Two objects are said to have equal states (shallow equality) if the graphs representing their states are same, including all the corresponding atomic values. However, some corresponding internal nodes in the two graphs may have objects with different OIDs.
Example: This example illustrates the difference between the two definitions for comparing object
states for equality.
o2 = (i 2 , tuple, <a 1 :i 5 , a 2 :i 6 >)
o3 = (i 3 , tuple, <a 1 :i 4 , a 2 :i 6 >)
o4 = (i 4 , atom, 10)
o5 = (i 5 , atom, 10)
o6 = (i 6 , atom, 20)
In this example, the objects o1 and o2 have equal states (shallow equality), since their states at the atomic level are the same but the values are reached through distinct objects o 4 and o 5 .
However, the objects o1 and o3 have identical states (deep equality), even though the objects themselves are not because they have distinct OIDs.
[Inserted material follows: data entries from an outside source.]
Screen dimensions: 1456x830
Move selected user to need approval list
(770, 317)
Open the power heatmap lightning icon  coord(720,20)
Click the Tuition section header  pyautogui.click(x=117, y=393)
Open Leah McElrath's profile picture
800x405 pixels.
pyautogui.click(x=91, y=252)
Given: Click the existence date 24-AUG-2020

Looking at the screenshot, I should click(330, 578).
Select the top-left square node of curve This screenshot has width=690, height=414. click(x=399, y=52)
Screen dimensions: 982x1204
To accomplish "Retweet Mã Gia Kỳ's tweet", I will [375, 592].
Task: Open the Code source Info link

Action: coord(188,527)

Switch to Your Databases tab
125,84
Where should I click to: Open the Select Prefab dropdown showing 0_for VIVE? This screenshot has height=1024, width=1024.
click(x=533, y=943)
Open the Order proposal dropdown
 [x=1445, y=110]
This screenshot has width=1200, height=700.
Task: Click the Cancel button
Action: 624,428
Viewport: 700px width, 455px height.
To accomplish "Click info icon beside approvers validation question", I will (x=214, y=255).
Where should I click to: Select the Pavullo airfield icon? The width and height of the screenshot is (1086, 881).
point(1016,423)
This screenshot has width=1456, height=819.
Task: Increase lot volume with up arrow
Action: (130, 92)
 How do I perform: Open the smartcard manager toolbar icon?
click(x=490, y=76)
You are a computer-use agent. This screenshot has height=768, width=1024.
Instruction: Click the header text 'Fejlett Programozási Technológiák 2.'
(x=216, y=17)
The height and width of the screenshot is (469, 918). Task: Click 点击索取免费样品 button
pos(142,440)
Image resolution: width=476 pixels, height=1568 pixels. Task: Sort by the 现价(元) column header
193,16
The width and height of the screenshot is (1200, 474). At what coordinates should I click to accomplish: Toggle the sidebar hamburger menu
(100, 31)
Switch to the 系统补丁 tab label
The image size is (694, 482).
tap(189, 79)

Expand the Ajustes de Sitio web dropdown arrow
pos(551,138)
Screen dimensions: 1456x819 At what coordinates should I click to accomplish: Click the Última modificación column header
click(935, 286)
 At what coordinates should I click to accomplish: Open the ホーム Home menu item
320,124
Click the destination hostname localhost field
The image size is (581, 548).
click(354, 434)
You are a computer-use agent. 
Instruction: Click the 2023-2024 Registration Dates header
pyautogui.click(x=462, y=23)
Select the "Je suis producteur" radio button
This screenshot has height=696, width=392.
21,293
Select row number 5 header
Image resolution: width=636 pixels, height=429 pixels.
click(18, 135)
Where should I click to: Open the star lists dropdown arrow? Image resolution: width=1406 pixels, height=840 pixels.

Similarly, although the states of o4 and o5 are identical, the actual objects o4 and o5 are equal but not identical, because they have distinct OIDs.
To add, identity is also known as referential check (references to objects, get it?) and equality as structural check by some authors. At the end of the day an object in memory abstract is just a map/table structure indexed at certain memory address. There can be one or many references (memory addresses) pointing to it. They all are referential-ly identical. When contents of same object is copied to another counterpart then both are structurally equal.